Flow 4 — AI Builder context enrichment

The UnderstandingStage injects RAG context automatically before every LLM call (both handle() and handle_streaming()):

user message → RAGEngine.get_context_for_prompt(task=message, project_id=..., token_budget=1500)
             → top-5 snippets from "project:{id}:code_index"
             → prepended as "## Relevant Context (RAG)" to system_prompt
             → LLM call with enriched context

For the RAGContextSelector (Context Optimizer v2), snippets are injected as patterns into SDKContext and scored — optimize_context() keeps the highest-relevance patterns within the token budget.


AI Builder Integration

Context Optimizer v2 — RAGContextSelector

Wraps the existing ContextSelector and augments it:

base selector ──────────────────┐
                                 ├─ parallel ──► merged SDKContext
RAGEngine.get_context_for_prompt ┘              (RAG patterns scored by relevance)

Usage:

from ai_builder.sdk_context.rag_context_selector import RAGContextSelector
from ai_builder.sdk_context import ContextSelector

selector = RAGContextSelector(ContextSelector(...))
context = await selector.select_context(
    task_description="add Stripe payment integration",
    project_id=42,
    max_tokens=4000,
)

System Knowledge Bases

Two system collections are auto-indexed at startup:

Collection ID Source Purpose
system:philosophy Curated platform markdown (internal sources) Semantic search over bundled reference text (legacy collection id)
system:mcp_tools All @mcp_tool descriptions Semantic tool discovery

Known Limitations

  1. Cold start re-embedding — when vector_compressed is missing from a stored chunk (legacy data), _lazy_load_collection re-embeds the text. This costs API calls proportional to the number of affected chunks.

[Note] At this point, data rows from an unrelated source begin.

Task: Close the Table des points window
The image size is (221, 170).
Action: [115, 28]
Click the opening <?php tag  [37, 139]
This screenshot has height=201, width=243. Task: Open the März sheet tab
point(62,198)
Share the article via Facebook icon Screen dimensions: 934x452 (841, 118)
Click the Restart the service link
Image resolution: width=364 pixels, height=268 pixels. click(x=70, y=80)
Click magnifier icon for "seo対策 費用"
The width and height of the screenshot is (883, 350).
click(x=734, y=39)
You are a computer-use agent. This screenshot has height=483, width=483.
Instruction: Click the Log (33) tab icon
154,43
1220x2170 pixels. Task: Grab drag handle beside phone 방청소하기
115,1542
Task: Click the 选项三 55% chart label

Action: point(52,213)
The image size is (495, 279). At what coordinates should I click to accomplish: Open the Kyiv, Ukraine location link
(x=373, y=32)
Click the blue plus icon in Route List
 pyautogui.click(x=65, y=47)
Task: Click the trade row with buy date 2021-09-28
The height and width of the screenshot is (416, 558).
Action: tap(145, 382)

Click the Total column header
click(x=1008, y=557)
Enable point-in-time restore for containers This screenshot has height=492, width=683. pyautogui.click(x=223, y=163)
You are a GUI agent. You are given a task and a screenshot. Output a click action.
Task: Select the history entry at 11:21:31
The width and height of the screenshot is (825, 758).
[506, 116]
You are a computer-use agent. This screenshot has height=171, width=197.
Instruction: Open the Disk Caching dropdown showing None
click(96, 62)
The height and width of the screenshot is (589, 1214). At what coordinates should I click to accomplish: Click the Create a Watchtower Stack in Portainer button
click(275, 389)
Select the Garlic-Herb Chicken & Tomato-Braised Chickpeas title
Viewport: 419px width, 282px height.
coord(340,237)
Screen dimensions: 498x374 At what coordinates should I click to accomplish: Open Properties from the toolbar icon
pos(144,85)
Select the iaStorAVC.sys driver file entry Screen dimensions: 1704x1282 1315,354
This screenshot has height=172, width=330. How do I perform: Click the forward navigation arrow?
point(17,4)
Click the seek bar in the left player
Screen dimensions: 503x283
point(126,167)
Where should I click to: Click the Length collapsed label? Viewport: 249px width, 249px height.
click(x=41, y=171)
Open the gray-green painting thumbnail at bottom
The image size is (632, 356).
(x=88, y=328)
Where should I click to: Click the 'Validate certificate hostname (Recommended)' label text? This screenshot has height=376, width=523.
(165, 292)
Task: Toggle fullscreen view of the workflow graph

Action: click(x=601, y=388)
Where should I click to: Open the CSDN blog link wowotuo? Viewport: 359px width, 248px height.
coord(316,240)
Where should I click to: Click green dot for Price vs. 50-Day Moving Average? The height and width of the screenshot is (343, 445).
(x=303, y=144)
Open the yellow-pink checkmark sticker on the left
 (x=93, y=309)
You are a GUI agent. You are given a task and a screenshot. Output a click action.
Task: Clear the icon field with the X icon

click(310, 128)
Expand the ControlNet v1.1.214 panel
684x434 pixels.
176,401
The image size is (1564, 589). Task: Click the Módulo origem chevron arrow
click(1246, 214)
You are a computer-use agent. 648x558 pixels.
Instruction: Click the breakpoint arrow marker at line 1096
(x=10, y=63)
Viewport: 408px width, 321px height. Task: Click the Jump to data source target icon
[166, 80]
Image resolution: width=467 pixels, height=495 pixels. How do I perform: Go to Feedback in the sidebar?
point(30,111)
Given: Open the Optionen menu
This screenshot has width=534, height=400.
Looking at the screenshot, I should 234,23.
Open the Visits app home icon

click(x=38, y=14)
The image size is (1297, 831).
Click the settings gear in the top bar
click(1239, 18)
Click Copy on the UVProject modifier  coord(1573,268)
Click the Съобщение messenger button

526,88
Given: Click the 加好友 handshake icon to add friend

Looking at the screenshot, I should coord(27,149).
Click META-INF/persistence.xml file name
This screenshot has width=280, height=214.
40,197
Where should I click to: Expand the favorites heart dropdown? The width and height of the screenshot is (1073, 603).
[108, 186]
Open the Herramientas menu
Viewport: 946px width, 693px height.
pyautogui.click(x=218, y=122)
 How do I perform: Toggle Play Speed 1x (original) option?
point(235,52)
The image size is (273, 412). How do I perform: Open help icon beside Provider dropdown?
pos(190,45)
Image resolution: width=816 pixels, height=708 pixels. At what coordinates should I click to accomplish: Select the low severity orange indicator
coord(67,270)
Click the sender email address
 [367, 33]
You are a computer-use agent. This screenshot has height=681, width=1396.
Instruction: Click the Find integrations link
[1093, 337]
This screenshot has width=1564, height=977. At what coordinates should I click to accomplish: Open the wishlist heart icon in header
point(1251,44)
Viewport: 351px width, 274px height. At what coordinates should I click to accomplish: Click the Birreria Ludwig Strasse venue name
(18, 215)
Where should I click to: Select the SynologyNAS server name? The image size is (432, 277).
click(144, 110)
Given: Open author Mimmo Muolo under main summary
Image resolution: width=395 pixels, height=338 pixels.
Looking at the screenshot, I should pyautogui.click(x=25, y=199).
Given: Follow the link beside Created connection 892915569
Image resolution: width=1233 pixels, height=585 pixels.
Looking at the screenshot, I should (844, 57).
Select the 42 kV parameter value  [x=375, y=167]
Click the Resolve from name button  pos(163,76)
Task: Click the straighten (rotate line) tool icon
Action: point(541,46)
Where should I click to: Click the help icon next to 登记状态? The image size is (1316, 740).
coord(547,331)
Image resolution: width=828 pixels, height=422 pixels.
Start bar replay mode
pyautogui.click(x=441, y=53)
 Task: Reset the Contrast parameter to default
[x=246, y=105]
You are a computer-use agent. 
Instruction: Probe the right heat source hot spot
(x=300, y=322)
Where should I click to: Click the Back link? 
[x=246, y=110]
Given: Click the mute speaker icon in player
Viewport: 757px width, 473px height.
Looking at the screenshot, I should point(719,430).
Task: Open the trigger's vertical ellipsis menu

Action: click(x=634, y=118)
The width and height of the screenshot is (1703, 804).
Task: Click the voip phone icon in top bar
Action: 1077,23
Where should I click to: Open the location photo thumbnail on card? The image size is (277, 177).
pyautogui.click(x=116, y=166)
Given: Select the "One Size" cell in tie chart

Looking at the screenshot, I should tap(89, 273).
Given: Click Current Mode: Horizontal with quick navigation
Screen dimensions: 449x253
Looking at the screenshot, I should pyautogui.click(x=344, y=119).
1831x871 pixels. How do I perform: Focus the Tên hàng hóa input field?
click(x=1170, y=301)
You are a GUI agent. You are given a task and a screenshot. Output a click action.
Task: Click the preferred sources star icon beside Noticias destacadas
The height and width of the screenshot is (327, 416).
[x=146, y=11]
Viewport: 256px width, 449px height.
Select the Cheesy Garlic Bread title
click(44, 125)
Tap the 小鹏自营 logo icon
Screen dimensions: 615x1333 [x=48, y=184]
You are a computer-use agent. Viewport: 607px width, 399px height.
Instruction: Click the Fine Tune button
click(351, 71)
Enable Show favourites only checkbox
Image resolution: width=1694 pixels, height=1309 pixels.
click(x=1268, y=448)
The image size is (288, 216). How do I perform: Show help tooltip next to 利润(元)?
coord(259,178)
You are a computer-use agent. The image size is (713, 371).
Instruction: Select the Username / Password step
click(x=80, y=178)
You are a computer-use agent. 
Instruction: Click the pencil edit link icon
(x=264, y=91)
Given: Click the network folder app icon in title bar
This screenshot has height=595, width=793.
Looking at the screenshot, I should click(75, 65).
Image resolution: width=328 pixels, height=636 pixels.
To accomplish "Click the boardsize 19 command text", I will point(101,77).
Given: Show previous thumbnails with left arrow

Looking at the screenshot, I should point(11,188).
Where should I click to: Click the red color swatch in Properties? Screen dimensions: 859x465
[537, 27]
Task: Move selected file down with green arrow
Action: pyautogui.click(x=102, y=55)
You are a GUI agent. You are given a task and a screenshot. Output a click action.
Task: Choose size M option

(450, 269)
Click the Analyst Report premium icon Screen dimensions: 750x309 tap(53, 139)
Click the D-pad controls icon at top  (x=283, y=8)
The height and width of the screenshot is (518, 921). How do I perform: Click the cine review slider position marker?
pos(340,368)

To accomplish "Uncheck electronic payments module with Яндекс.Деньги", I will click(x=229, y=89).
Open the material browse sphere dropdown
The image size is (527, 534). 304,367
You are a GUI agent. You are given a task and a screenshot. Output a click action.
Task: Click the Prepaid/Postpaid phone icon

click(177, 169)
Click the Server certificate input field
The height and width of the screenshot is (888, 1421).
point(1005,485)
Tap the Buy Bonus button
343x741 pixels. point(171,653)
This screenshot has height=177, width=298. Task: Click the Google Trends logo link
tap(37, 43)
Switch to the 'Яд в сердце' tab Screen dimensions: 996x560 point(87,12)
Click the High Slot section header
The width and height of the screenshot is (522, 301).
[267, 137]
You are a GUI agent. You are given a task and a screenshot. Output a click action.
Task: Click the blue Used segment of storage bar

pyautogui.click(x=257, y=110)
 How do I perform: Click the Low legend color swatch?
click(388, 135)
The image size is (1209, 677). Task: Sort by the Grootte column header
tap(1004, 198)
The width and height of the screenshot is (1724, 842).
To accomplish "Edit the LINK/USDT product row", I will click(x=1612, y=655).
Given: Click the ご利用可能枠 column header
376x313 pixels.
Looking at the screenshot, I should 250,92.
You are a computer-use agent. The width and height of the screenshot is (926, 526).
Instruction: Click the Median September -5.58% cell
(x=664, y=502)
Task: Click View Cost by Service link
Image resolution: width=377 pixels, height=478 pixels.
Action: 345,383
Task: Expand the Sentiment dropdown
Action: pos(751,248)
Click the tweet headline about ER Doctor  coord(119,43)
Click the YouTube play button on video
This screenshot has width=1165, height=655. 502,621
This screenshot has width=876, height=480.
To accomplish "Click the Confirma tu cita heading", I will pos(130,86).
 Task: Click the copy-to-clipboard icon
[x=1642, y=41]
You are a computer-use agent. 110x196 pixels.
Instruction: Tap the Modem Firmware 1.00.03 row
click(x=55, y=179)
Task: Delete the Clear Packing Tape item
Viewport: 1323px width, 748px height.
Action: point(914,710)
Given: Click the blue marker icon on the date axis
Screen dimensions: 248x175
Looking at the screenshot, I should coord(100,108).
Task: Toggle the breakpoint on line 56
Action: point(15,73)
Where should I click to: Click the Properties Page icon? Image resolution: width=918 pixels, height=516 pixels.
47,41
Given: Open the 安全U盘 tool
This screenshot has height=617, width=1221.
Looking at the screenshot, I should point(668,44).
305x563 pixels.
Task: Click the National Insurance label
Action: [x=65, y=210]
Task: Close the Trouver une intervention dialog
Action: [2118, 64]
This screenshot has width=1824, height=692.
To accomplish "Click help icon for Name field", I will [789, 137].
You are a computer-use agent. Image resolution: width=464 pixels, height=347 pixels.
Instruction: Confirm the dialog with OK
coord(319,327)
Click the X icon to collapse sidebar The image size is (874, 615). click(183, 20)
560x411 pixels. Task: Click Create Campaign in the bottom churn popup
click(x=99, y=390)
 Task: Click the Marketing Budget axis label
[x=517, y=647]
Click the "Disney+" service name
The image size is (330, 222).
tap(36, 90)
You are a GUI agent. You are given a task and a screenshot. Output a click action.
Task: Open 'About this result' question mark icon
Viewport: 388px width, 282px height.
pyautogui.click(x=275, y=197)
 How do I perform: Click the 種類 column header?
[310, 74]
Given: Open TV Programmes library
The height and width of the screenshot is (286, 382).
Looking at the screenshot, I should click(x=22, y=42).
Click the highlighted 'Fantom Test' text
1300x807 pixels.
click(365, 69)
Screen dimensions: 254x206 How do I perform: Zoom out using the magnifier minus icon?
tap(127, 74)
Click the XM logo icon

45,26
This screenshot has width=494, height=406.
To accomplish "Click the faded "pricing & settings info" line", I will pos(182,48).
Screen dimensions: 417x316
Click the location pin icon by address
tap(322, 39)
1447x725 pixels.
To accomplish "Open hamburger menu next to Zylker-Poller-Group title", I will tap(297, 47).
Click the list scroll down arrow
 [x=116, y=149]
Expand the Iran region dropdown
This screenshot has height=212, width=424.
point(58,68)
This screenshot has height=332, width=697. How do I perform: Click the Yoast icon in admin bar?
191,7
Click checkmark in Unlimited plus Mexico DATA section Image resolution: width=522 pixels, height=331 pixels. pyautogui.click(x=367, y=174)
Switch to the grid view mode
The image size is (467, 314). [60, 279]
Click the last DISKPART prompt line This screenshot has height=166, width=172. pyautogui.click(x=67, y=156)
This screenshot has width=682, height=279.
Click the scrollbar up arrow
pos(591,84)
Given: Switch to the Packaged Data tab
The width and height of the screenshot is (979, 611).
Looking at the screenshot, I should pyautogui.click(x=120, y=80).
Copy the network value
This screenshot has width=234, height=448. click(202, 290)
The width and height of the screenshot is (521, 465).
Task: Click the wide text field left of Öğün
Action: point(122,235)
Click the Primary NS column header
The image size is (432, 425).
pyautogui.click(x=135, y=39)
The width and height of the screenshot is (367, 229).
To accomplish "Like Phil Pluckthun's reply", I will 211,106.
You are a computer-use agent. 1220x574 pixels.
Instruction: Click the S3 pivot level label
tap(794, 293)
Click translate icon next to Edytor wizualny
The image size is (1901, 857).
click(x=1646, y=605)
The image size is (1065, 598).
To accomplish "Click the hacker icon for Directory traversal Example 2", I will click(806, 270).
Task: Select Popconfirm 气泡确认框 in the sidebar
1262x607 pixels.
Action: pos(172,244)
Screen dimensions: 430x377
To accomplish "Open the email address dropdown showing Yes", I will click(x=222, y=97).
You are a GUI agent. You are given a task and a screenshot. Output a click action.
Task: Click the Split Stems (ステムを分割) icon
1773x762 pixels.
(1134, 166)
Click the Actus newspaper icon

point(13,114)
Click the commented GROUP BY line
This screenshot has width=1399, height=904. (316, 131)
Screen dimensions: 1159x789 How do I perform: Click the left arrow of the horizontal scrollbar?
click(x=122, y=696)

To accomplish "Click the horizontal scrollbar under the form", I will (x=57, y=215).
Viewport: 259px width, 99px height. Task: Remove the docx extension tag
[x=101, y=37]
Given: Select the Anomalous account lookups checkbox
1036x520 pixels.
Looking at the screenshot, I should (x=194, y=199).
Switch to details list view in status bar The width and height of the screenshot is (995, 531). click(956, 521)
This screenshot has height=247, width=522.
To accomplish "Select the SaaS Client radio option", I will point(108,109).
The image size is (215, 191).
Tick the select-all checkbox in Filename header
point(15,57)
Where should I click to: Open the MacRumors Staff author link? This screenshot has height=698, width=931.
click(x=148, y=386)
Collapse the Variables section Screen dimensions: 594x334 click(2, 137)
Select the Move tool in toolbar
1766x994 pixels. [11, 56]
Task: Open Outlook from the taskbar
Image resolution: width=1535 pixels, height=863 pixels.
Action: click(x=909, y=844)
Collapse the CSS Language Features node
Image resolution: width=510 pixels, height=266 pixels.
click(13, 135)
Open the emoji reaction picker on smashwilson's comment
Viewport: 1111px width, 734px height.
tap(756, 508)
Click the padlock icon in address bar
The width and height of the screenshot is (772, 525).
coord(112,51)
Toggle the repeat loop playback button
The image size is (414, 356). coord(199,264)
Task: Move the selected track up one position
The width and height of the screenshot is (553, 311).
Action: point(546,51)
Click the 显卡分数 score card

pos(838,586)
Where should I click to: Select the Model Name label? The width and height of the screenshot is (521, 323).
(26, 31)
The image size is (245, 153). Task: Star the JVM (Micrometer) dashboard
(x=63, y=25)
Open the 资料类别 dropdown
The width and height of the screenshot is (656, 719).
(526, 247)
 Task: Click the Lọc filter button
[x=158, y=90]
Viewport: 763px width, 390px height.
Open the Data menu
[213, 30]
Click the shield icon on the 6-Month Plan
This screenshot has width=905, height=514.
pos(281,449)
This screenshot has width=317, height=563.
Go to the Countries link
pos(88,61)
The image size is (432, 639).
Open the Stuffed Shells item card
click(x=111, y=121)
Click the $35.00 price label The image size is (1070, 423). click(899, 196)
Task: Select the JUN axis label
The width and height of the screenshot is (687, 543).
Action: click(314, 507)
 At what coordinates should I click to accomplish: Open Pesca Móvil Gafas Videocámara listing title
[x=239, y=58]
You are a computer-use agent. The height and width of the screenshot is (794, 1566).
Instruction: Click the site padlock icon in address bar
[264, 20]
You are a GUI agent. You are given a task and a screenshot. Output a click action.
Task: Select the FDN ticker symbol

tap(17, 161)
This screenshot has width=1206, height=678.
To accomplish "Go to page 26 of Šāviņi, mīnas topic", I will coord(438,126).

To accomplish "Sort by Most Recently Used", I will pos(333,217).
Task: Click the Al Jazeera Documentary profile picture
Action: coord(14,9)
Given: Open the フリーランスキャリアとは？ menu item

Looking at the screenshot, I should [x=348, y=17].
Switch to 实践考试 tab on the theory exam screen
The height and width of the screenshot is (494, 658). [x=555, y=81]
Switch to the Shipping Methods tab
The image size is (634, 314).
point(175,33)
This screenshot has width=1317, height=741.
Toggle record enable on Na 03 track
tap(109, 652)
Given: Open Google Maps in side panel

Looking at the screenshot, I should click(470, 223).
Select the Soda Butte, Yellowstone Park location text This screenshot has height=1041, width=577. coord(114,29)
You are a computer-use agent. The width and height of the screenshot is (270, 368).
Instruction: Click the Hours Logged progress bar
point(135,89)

  2. _get_tier integration stub — when shared.subscription is not importable the engine defaults to "starter" limits. Production deployments should ensure shared.subscription.get_project_tier is wired to the real subscription table.

  3. Semantic eviction not activeVectorCacheEntry has the design for semantic L2 eviction (remove entries most similar to each other), but the NeuralCacheEngine.memory_pool still uses plain LRU eviction. This is a future enhancement.

  4. GET /mcp/discovery double registrationroutes.py defines two GET /discovery handlers on the same router. The first registered wins in Starlette; the thin mcp_discovery() handler may take precedence over the full discovery() that fires background RAG indexing. Verify in production and consolidate if needed.

  5. In-memory vector store is not distributedTQVectorStore is per-process in-memory. In a multi-worker deployment (e.g. gunicorn -w 4), each worker has its own store. Searches work correctly (lazy load from 8DNA on each worker), but memory usage is multiplied by the worker count.

  6. Max MCP result payload — MCP tools return full chunk texts. For large documents with many chunks, rag.document_list may return a payload exceeding MCP tool output limits. Use limit parameter to paginate.


Generated 2026-03-27 — see CHANGELOG.md v0.4.3 for the full change list.